= Eudemian Ethics =

Work of philosophy by Aristotle

The Eudemian Ethics (Ἠθικὰ Εὐδήμεια; Ethica Eudemia or De moribus ad Eudemum) is a work of philosophy by Aristotle. Its primary focus is on ethics, making it one of the primary sources available for study of Aristotelian ethics. It is named for Eudemus of Rhodes, a pupil of Aristotle who may also have had a hand in editing the final work. It is commonly believed to have been written before the Nicomachean Ethics, although this is controversial.

==Overview==
The Eudemian Ethics is less well known than Aristotle's Nicomachean Ethics, and, when scholars refer simply to the Ethics of Aristotle, the latter is generally intended. The Eudemian Ethics is shorter than the Nicomachean Ethics, eight books as opposed to ten, and some of its most interesting passages are mirrored in the latter. Books IV, V, and VI of the Eudemian Ethics, for example, are identical to Books V, VI, and VII of the Nicomachean Ethics, and as a result some critical editions of the former include only Books I–III and VII–VIII (the omitted books being included in the publisher's critical edition of the latter).

The translator for the Loeb edition, Harris Rackham, states in the Introduction to that edition that "in some places The Eudemian Ethics is fuller in expression or more discursive than The Nicomachean Ethics." Compared to the Nicomachean Ethics, Rackham mentions, for example in Book III, which discusses the virtues and some minor graces of character:
- It "inserts the virtue of Mildness between Temperance and Liberality". Temperance is discussed at the end of Book III of the Nicomachean Ethics, and Liberality immediately afterwards in the beginning of Book IV.
- It "adds to the minor Graces of Character Nemesis (righteous indignation at another's undeserved good or bad fortune), Friendliness and Dignity, while it omits Gentleness and Agreeableness". The Nicomachean Ethics actually states in Book II that Nemesis will be discussed within that work, but never does so.

Book VII is concerning friendship, discussed in greater length and detail in the Nicomachean Ethics than it is here. Book VIII discusses the epistemological aspect of virtue, which as Rackham notes is treated in Book I section 9 of Nicomachean Ethics, and also discusses good luck. Then there is a section concerning kalokagathia, the beautiful and good nobility of a gentleman, a virtue which implies all the moral virtues as well as good fortune. This has no parallel in the Nicomachean Ethics. And then finally there is some discussion of speculative wisdom or "theoria".
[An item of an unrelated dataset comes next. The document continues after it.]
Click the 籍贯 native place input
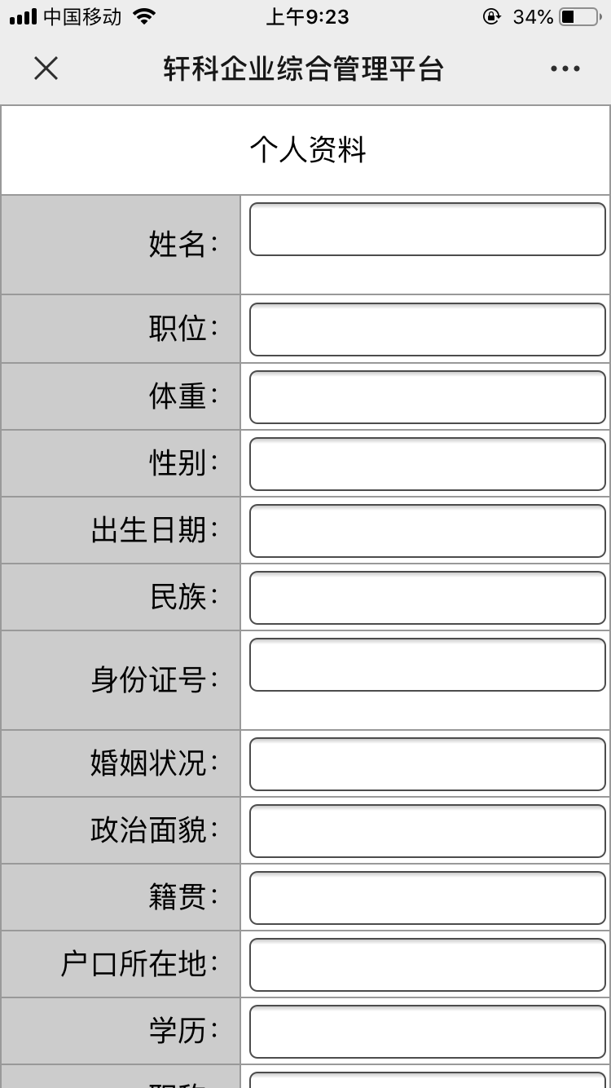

Although Nicomachean Ethics is better known than Eudemian Ethics today, German philologist Dieter Harlfinger suggested that in fact Eudemian Ethics were the common book transmitted in early days. This opinion is also supported by British philosopher Anthony Kenny, that the complete eight-book of Eudemian Ethics was the standard text on Aristotelian ethics for over four hundred years until the time of Aspasius, Aristotle commentator in the first half of second century AD.

==English translations==
- The Eudemian Ethics by Anthony Kenny, Oxford, 2011.
- Aristotle: Eudemian Ethics, edited by Brad Inwood and Raphael Woolf, Cambridge University Press, 2013.